# New here, have some questions.



## Euclid (Oct 22, 2020)

Hi all,

I just joined the site, glad to be here. I just decided to get back into all of this and came across what I hope was a good deal. Haven't got everything sorted out yet, but I hope someone would help me get things going.

I have a background in machining (AS9100 certified for Boeing Defence) but only delt with CNCVMCs (HASS Makino SNK) and the occasional manual lathe and bridgeport. These things are so tiny I don't quite know where the limitations are. I've seen the belt drives and metal gears and would like to know what options I have to achieve the most accurate and repeatable results while increasing it's productivity and capabilities.  I may want to do the CNC router down the road for the mill but for now just a recommendation on a good DRO system and QCTP for the lathe (I intend to buy the larger bed from little machine shop) and a recommendation for a larger cross-slide DRO and potential motor swap for the mill. I plan on cutting 7075 60% of the time (spindle is really kinda slow for aluminum) and mild steel to stainless the other 40%

Also as I didn't get any documentation with this, what should I be looking at as far as PM before I begin running them?

I found all of this from a guy who's girlfriends dad had passed away and let me walk away with everything for $500. Said the guy use to make RC parts with them. I dug through the box when I got it home and was pleased to find the tooling that I did. I think I made out alright but I hope that it wasn't all a bust. Again I never had such faith in Chinese tools.

Here is everything I got.


----------



## RJSakowski (Oct 22, 2020)

Welcome to the forum!  It looks like you made quite a haul.

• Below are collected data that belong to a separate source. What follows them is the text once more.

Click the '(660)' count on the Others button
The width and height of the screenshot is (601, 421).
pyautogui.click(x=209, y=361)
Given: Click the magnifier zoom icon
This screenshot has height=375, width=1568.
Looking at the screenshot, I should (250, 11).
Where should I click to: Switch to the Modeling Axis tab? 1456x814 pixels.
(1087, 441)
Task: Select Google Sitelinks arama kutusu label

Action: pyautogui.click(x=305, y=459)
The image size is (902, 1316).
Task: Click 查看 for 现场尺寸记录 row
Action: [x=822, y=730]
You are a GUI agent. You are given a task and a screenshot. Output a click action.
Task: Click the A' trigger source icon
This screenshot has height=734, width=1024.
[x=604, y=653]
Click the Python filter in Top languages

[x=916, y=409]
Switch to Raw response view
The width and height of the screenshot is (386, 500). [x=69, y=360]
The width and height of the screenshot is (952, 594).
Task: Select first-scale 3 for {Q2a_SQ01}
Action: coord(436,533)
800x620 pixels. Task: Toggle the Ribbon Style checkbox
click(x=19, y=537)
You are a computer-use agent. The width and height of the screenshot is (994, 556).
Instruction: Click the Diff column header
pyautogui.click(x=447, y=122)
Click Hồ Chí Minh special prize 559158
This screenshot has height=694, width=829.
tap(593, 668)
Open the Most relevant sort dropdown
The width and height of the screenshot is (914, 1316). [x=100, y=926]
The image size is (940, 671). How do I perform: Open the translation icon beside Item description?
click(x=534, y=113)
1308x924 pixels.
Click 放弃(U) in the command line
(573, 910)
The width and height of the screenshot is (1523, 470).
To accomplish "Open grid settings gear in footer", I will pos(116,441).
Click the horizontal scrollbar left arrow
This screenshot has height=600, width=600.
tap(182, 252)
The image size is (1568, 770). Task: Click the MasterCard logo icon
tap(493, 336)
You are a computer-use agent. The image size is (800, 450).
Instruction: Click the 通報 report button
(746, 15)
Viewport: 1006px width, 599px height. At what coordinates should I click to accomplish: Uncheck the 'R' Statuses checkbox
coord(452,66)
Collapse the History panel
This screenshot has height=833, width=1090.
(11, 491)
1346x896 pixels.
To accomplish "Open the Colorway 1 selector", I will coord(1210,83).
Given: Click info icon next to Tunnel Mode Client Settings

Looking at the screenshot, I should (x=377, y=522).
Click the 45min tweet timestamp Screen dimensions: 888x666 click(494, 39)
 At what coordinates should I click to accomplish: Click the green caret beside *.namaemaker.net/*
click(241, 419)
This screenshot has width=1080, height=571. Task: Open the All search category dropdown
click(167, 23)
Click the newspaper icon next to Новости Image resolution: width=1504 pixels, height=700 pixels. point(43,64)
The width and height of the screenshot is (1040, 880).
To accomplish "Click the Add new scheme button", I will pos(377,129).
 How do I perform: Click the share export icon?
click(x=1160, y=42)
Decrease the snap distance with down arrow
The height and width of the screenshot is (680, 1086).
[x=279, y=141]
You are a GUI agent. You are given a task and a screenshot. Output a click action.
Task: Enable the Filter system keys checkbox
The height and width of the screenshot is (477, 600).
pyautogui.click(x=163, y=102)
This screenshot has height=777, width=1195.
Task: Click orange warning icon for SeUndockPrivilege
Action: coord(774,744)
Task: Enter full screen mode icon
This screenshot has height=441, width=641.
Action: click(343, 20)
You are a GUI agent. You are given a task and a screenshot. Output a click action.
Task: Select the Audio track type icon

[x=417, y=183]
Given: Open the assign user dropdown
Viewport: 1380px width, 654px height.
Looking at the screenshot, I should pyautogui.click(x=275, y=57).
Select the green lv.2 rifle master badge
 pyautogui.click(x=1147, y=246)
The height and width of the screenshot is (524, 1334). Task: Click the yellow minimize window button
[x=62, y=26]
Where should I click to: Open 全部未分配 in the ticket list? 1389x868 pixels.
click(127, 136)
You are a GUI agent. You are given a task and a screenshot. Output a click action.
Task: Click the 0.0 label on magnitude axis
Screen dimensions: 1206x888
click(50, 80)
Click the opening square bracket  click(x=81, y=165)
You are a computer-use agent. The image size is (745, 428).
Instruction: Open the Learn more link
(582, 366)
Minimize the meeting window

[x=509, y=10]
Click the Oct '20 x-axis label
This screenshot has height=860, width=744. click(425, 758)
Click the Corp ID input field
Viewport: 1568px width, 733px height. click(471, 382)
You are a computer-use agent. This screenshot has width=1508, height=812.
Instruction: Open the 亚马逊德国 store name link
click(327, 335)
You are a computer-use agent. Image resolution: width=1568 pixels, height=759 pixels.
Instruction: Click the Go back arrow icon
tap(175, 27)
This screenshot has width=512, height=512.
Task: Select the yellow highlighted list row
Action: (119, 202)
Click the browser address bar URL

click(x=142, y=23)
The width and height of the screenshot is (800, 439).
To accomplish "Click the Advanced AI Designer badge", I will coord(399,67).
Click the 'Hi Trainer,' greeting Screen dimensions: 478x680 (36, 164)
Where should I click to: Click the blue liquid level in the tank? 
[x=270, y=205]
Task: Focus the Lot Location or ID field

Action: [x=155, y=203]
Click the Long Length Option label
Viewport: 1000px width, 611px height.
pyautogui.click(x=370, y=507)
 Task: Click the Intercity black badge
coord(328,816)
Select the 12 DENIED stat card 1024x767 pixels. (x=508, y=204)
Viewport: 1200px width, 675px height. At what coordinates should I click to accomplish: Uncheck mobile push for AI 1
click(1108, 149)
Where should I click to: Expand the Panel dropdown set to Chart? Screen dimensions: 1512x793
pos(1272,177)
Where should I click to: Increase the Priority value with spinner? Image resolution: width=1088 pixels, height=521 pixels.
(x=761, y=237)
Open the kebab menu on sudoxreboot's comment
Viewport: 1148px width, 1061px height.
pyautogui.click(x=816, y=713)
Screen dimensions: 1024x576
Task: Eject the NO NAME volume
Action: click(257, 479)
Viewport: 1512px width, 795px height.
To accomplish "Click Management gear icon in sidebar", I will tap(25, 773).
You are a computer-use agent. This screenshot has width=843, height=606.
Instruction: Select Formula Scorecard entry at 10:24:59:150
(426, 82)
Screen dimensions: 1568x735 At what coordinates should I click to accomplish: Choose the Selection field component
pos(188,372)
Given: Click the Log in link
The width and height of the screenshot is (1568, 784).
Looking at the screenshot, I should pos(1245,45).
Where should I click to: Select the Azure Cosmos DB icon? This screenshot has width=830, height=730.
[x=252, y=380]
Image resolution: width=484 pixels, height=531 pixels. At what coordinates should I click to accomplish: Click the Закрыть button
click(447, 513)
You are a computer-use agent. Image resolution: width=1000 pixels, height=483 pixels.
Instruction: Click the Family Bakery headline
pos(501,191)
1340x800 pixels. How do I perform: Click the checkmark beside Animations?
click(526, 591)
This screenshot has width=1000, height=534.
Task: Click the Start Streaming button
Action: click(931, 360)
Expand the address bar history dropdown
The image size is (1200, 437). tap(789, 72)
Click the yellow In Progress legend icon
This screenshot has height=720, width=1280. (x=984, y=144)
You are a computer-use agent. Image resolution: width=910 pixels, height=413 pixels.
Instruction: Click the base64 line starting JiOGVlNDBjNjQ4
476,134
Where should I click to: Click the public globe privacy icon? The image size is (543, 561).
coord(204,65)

PM is to a large extent common sense.  The machines and everything else for that matter appears to be well maintained so if it were me, I wouldn't strip everything down for cleaning.  The Central Machinery are from Harbor Freight,; the Klutch is carried by Northern Tool.  This should be the manual for the mill.  https://www.northerntool.com/images/downloads/manuals/49657.pdf

Try this for the lathe; https://manuals.harborfreight.com/manuals/93000-93999/93212.pdf

There are two manuals listed for the drill press.  Select the one with your model number.  The link to the manuals is at the lower right of the product overview section. https://www.harborfreight.com/power...ses/8-in-5-speed-bench-drill-press-60238.html


----------



## Janderso (Oct 22, 2020)

Oh it's a slippery slope my friend.
Looks like you are getting into model building.
Try out some of the Stuart or PM steam engines.
Just my 2 cents.
A hearty welcome sir!!


----------



## Euclid (Oct 22, 2020)

Thank you for the links to the manuals. I guess these things aren't too particular when it come to the type of oil and grease you use. I still plan a full teardown once I decided on the upgrades. They seem ok'ish for what they are but I can see a lot of room for improvement as to the fit finish and rigidity. I don't see these things holding + - .001" the way they are. 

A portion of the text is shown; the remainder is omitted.